Created on 05-30-2014 06:48 AM - edited 09-16-2022 01:59 AM
Platform info:
CDH 4.6.0 (without CM).
Server version: impalad version 1.3.1-cdh4 RELEASE (build 907481bf45b248a7bb3bb077d54831a71f484e5f)
Query that hangs:
set PARQUET_COMPRESSION_CODEC=gzip;
INSERT INTO TABLE t2 PARTITION(dt) SELECT * FROM t WHERE dt='2014-05-27-00';
Info about tables:
t - parquet format, without any compression ~9.9GB data.

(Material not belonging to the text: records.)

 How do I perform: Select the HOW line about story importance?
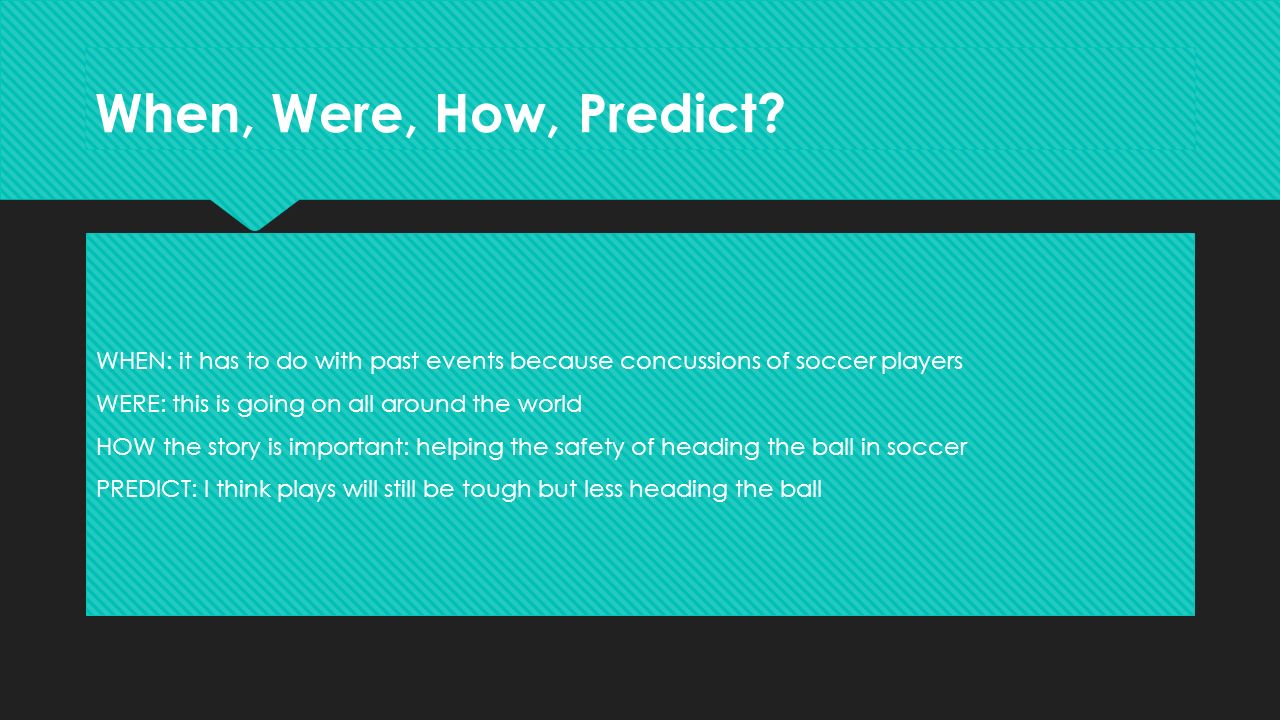pos(531,447)
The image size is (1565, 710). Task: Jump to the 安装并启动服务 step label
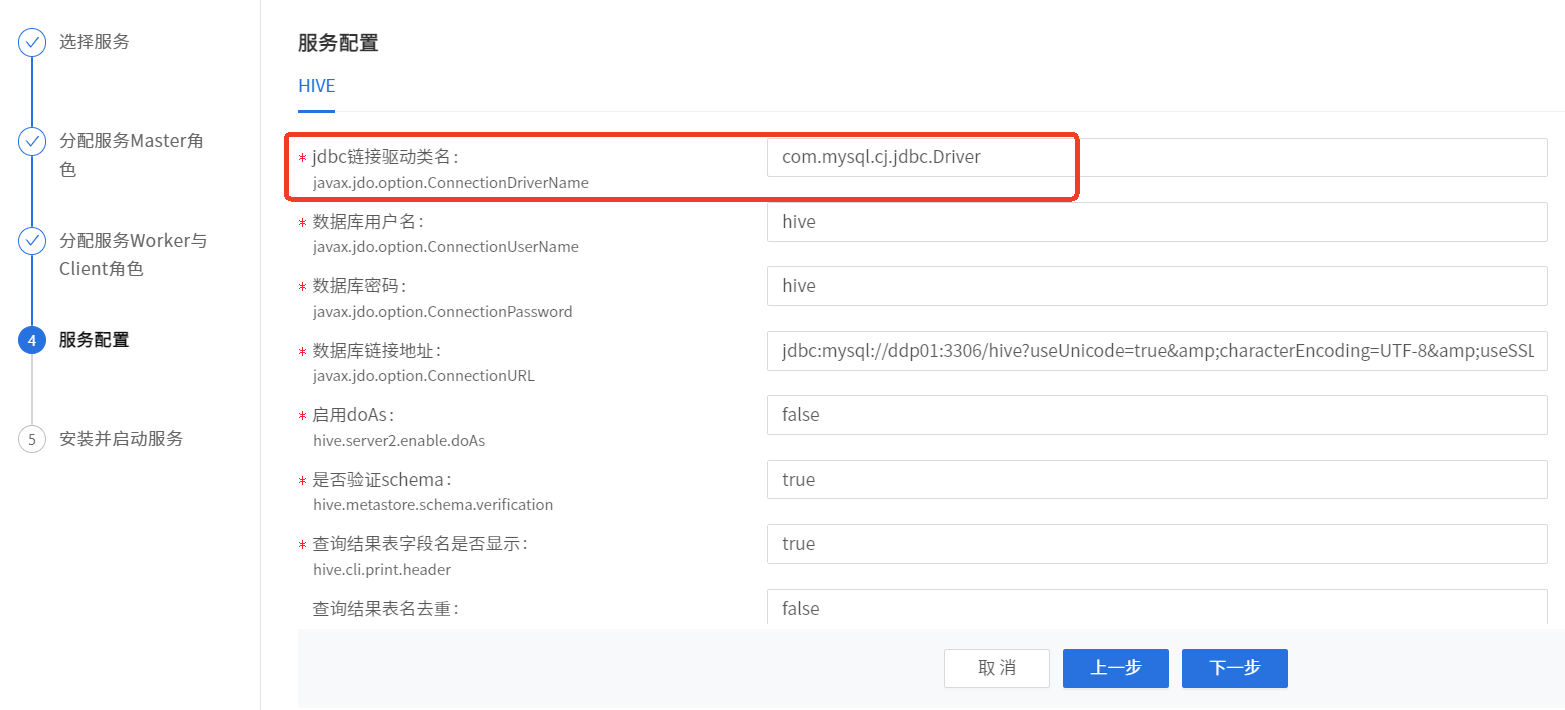[x=121, y=439]
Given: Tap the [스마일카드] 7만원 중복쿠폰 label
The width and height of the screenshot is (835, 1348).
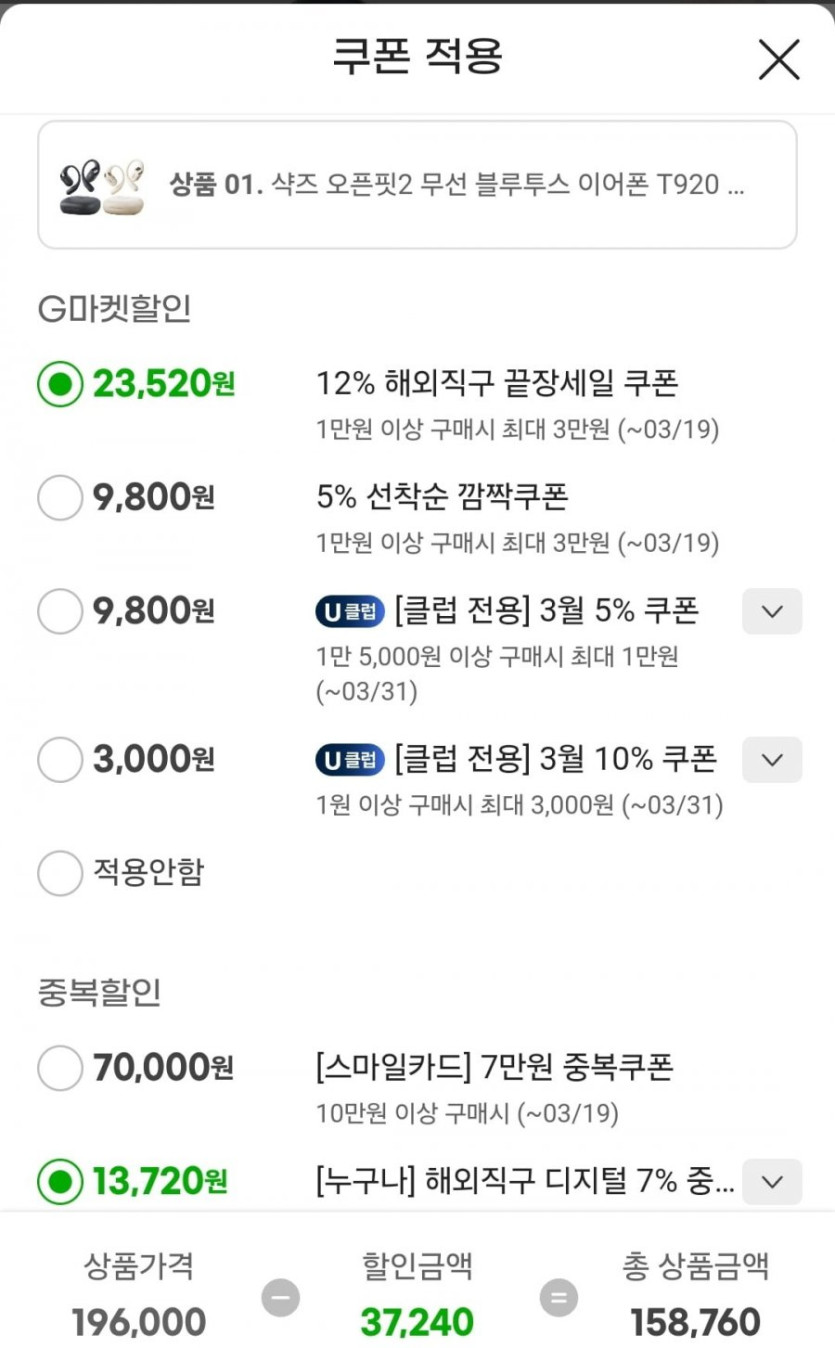Looking at the screenshot, I should (x=494, y=1067).
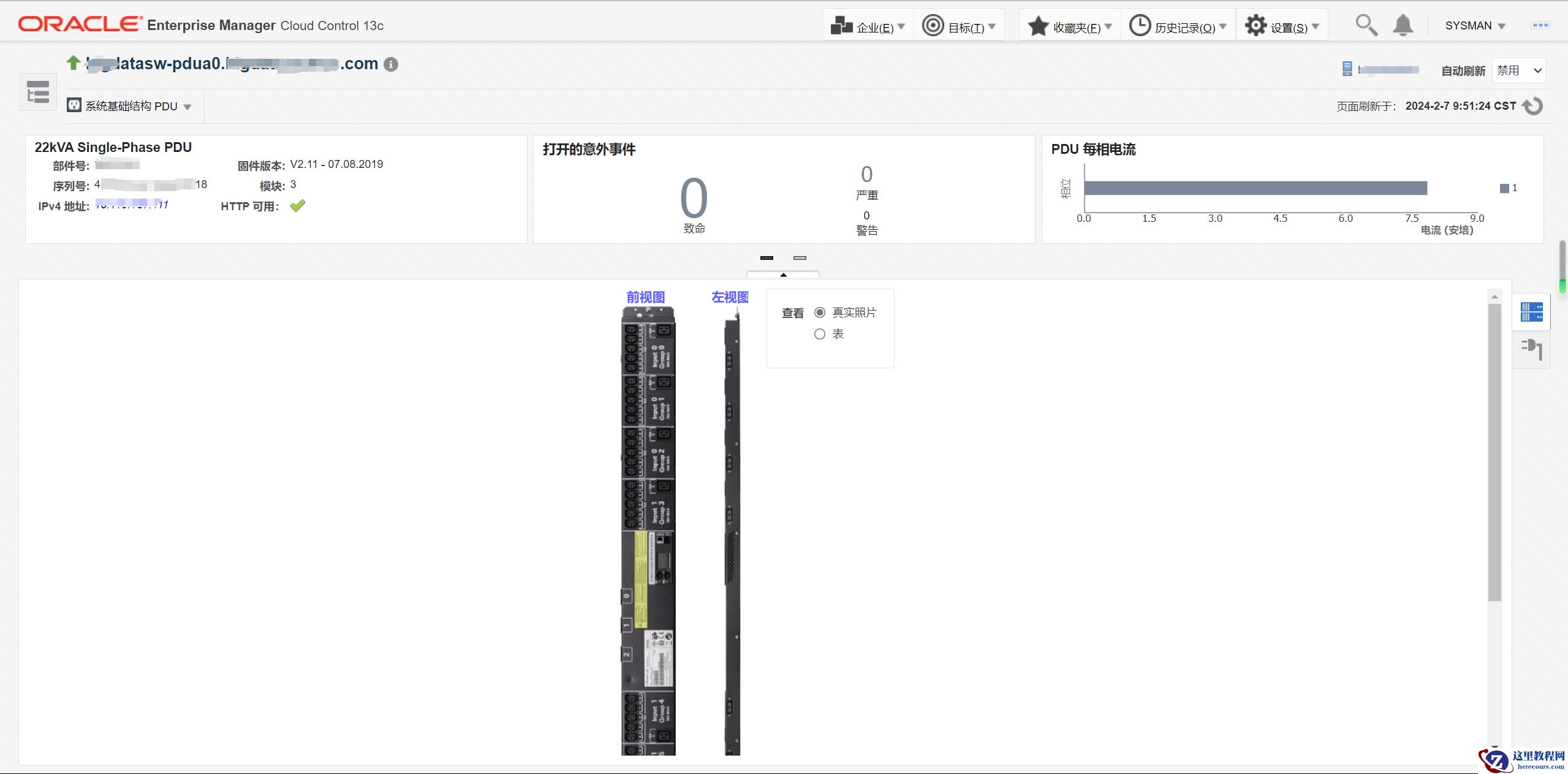Select the 表 view radio button

click(x=820, y=334)
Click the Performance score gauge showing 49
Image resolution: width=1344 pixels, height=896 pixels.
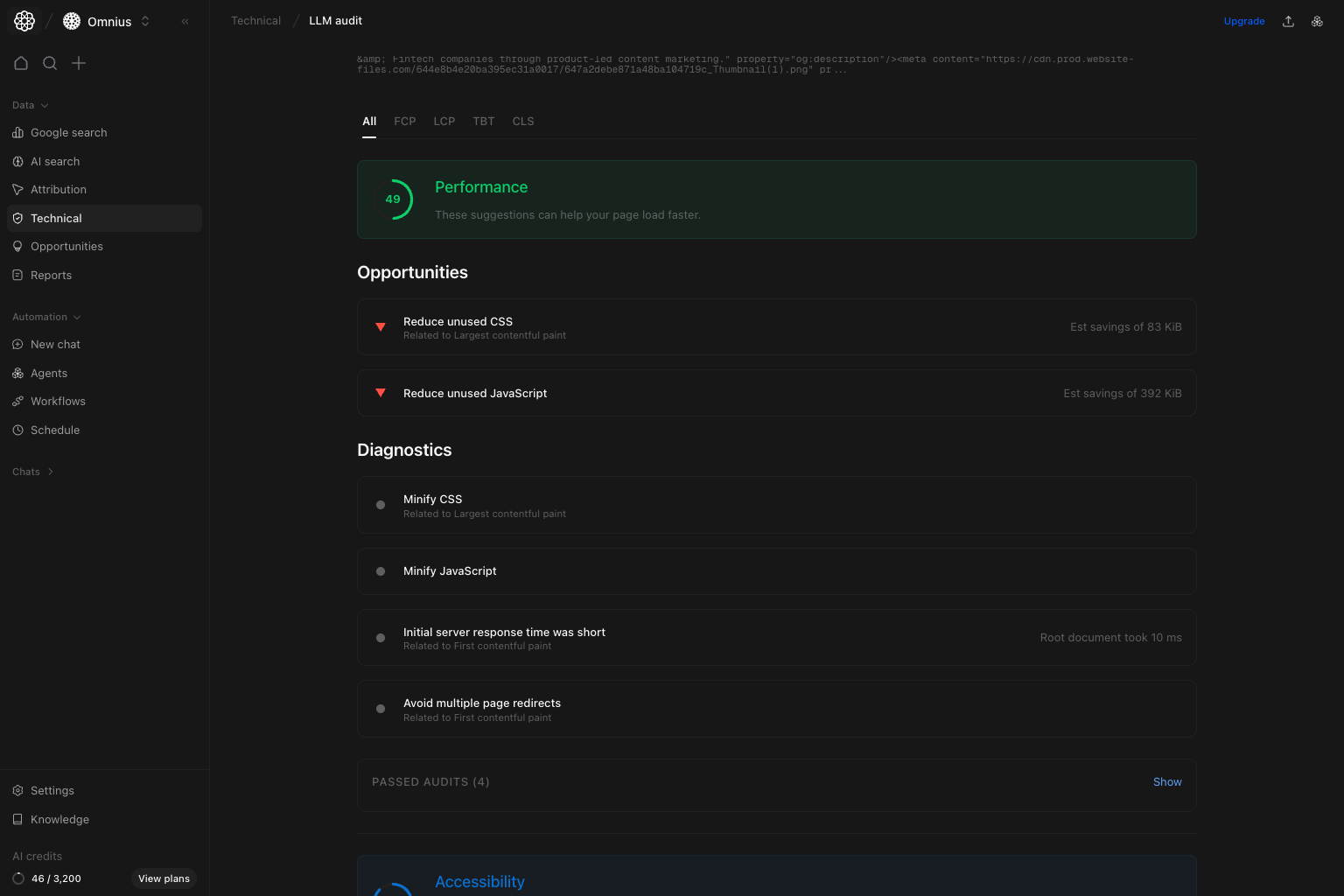pos(395,200)
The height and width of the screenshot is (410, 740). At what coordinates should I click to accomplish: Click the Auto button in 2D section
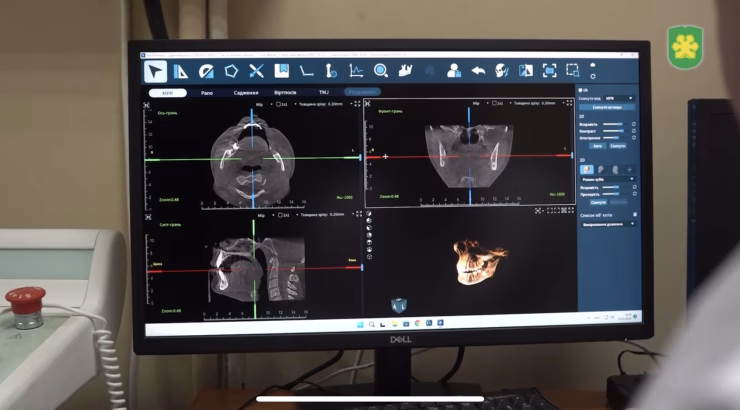click(x=597, y=145)
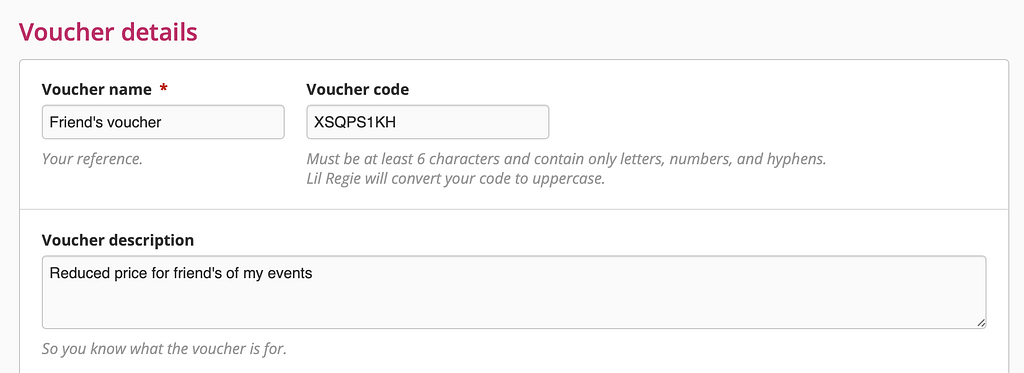Focus the Voucher code input field
The width and height of the screenshot is (1024, 373).
428,122
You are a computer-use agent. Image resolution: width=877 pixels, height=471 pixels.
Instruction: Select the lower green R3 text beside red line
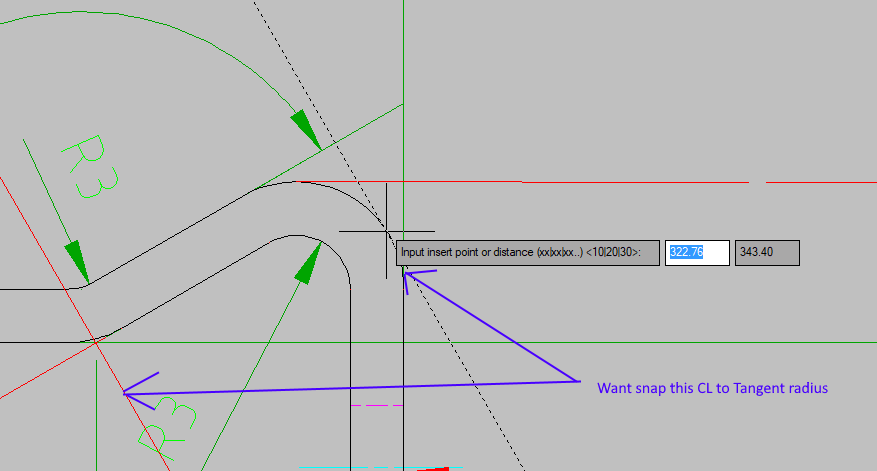point(168,428)
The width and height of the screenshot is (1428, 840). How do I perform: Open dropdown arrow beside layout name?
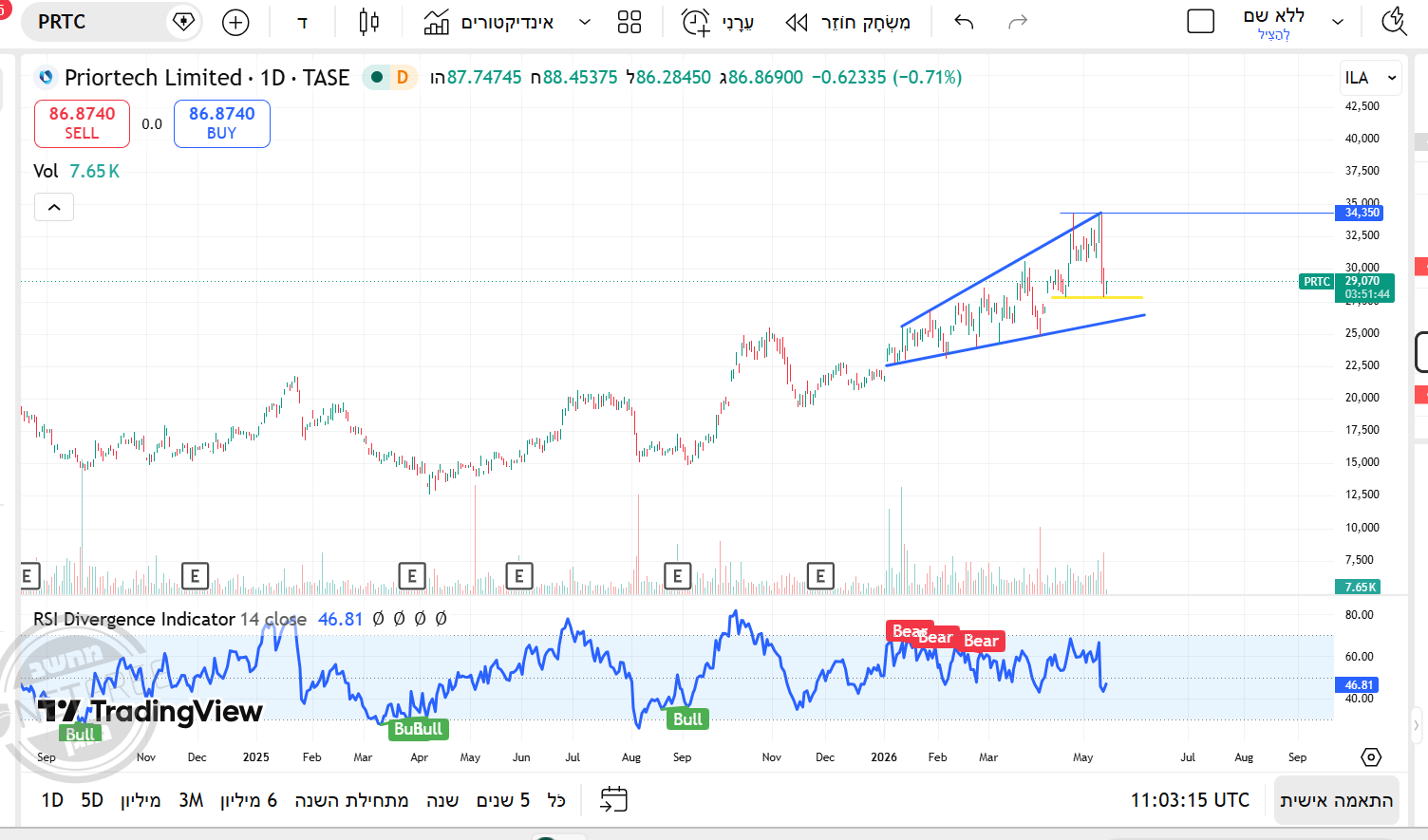(1338, 22)
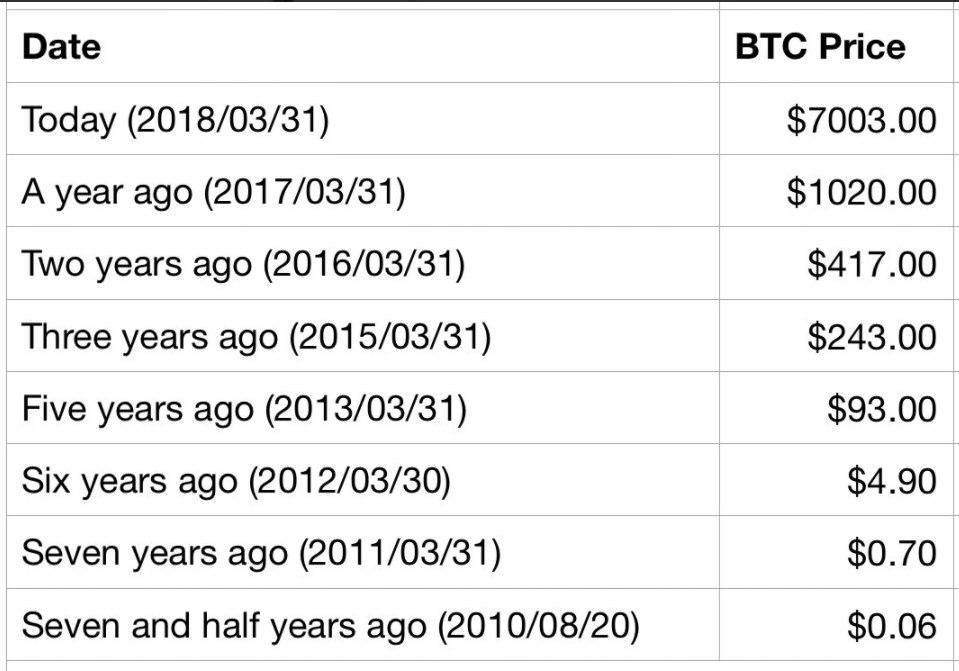Select the $4.90 price cell
This screenshot has height=671, width=959.
836,480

t2 - schema is copied from t table - parquet format.
Have inserted same data to other table with set PARQUET_COMPRESSION_CODEC=snappy; and it worked well. But gzip comppresion is somehow hanging whole query.
Query profile log hanged on this: http://pastebin.com/MWcpUQiA
impala-server.log has this to say:
FSDataOutputStream#close error:
org.apache.hadoop.ipc.RemoteException(org.apache.hadoop.hdfs.server.namenode.LeaseExpiredException): No lease on /user/hive/warehouse/db.db/table/.impala_insert_staging/ad4de1e28a843230_b5aeba0046576e96/.ad4de1e28a843230-b5aeba0046576e97_1592503968_dir/dt=2014-05-27-00/ad4de1e28a843230-b5aeba0046576e97_1536053034_data.2: File does not exist. Holder DFSClient_NONMAPREDUCE_-1006280791_1 does not have any open files.
at org.apache.hadoop.hdfs.server.namenode.FSNamesystem.checkLease(FSNamesystem.java:2543)
at org.apache.hadoop.hdfs.server.namenode.FSNamesystem.analyzeFileState(FSNamesystem.java:2360)
at org.apache.hadoop.hdfs.server.namenode.FSNamesystem.getAdditionalBlock(FSNamesystem.java:2273)
at org.apache.hadoop.hdfs.server.namenode.NameNodeRpcServer.addBlock(NameNodeRpcServer.java:501)
at org.apache.hadoop.hdfs.protocolPB.ClientNamenodeProtocolServerSideTranslatorPB.addBlock(ClientNamenodeProtocolServerSideTranslatorPB.java:299)
at org.apache.hadoop.hdfs.protocol.proto.ClientNamenodeProtocolProtos$ClientNamenodeProtocol$2.callBlockingMethod(ClientNamenodeProtocolProtos.java:44954)
at org.apache.hadoop.ipc.ProtobufRpcEngine$Server$ProtoBufRpcInvoker.call(ProtobufRpcEngine.java:453)
at org.apache.hadoop.ipc.RPC$Server.call(RPC.java:1002)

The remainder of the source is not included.